E foi nesse deambular pelos centros de
tertúlia da cidade que conheceu personalidades com relevância em diversas áreas
do saber. E foi através do professor Almeida Lessa que chega ao professor
Adriano Moreira e este o admitiu na Junta de Investigação Científica do
Ultramar onde esteve entre 1958 a 1973.
Na sua sala de estar, de onde se avistam
verdes campos de ténis, e onde passa grande parte do dia, pela melhor
acessibilidade à musica e à televisão, são visíveis as fotos de família do
casal. Dos seus ancestrais, lá está a sua mãe, Maria Amélia (em honra da Rainha
D. Amélia), neta do seu bisavó originário de Loulé, Algarve.
Foi dela que herdou uma cultura pela
qual sempre se sentiu fascinado. “Um dia, lá em S. Vicente, o Eduíno Brito
Silva, chamou-me, aos gritos, para ver umas coisas que tinham chegado de
barco... Fiquei deslumbrado quando ele me pôs a ouvir as fadistas Amália
Rodrigues e Fernanda Baptista. “Decidi que queria viver em Lisboa...”, mas
tinha apenas o sexto ano e para prosseguir os estudos universitários era
preciso o sétimo ano, recorda o escritor, cuja força anímica o fez completar o
grau necessário, em apenas quatro meses. E, quando pensava estar pronto para
viajar para Lisboa, a família colocou-o no Banco Nacional Ultramarino, no
Mindelo, em Cabo Verde.
Do seu pai, João Baptista, que veio para
Lisboa aos nove anos para estudar e mais tarde foi para a Guiné, Nuno de
Miranda guarda a herança crioula. “Vivíamos bem em Cabo Verde, mas o sonho era
Lisboa e isso só foi conseguido, um tempo depois, mediante uma troca com outro
funcionário”.
Com uma vida muito preenchida ao longo
da história, ingressou na Direcção Geral de Comunicação Social como consultor
em 1966, na qual, três anos depois, foi Chefe de Secção de Realizações
Artísticas, lugar de grande satisfação por se relacionar com a arte através de
congressos e exposições que organizava.
Em 1984 foi a Mindelo e Praia para
apresentar a 1ª exposição de Gravura Portuguesa Contemporânea, em que pela
primeira vez Cabo Verde pôde ver trabalhos de Júlio Pomar, António Quadros,
Maria Keil, Nikias Skapinakis, Júlio Resende, Grechem Wohlwill, Sá Nogueira,
Maria Velez, entre outros. Para assinalar o doutoramento Honoris Causa do então
ex-presidente senegalês Léopold Sédar Senghor, na Universidade de Évora,
organizou a exposição de Literatura afro-lusa.

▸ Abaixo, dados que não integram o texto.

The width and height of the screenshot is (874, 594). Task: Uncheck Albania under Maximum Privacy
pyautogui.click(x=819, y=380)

Nuno de Miranda organizou colóquios com
estudantes cabo-verdianos e lê-se no Boletim de Cabo Verde de Março de 1960 que
“aproveitando a passagem por Lisboa a caminho de Angola do Dr. Júlio Monteiro,
para assumir o cargo de Intendente Administrativo, Nuno Miranda fez reunir a 23
de Fevereiro desse ano, num dos anexos do centro de Estudos Políticos e Sociais
(...) estudantes universitários e mais elementos da colónia cabo-verdiana, para
serem informados de alguns aspectos da vida actual do Arquipélago”.

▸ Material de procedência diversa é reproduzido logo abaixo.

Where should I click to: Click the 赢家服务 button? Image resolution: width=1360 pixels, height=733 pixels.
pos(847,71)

Jornalista na televisão e Emissora nacional,
foi demitido de redactor do Telejornal (1973) tendo a PIDE (polícia política do
regime de Salazar) posto um carimbo no despacho de demissão: “inconveniente o
seu ingresso nos quadros”.
O poeta soube do “25 de Abril”,
revolução que derrubou o regime ditatorial em 1974, quando vinha da sua casa em
Cascais para o Palácio Foz, percurso que estranhou nessa manhã estar deserto. À
sua chegada, num carro Mercedes, foi surpreendido com gritos chamando-lhe
“fascista!”. Lá dentro foi informado pelo director de que tinha havido um golpe
de estado.
Depois da designada “revolução dos
cravos”, - pelos milhares de cravos vermelhos que circulavam de mão em mão,
símbolo da liberdade - Nuno de Miranda foi chamado, em 1976, para o Conselho da
Revolução, a convite de Almeida Santos para trabalhar com o capitão Sousa e
Castro, que era na altura chefe dos serviços de extinção da PIDE, e em comissão
de serviço, foi Chefe do Gabinete de Imprensa e do Protocolo até 1979.

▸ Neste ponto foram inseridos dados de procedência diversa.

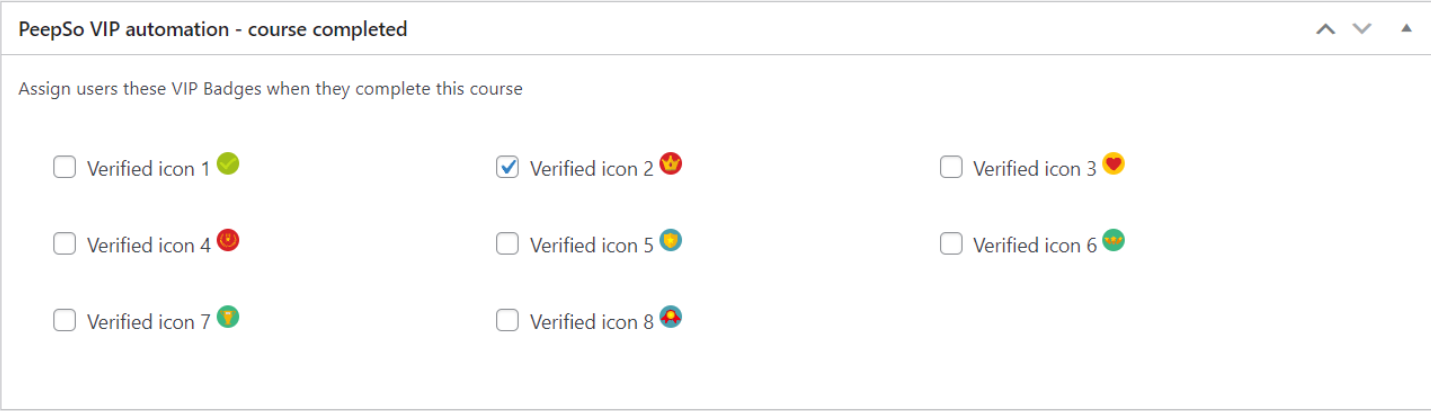Tick the Verified icon 3 checkbox

click(x=951, y=167)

Reformou-se do Palácio Foz, de que era quadro da Direcção Geral de Comunicação
Social, no início dos anos 90.
Nuno de Miranda nunca faltou ao trabalho
e, de 1984 a 1989, obteve cada ano, como funcionário público, a qualificação de
“Muito Bom”. Hoje continua apaixonado pela escrita.
No final de uma conversa pela tarde
dentro, na Sexta-feira Santa, aceitando um chá preparado pela sua mulher,
fiquei a saber que a filha Joana e o genro do casal, estavam a aprender
crioulo. Achei curioso e exclamei: uma herança do pai, provavelmente! Fixei,
nesse momento, o poeta e li-lhe aquiescência no brilho do seu olhar!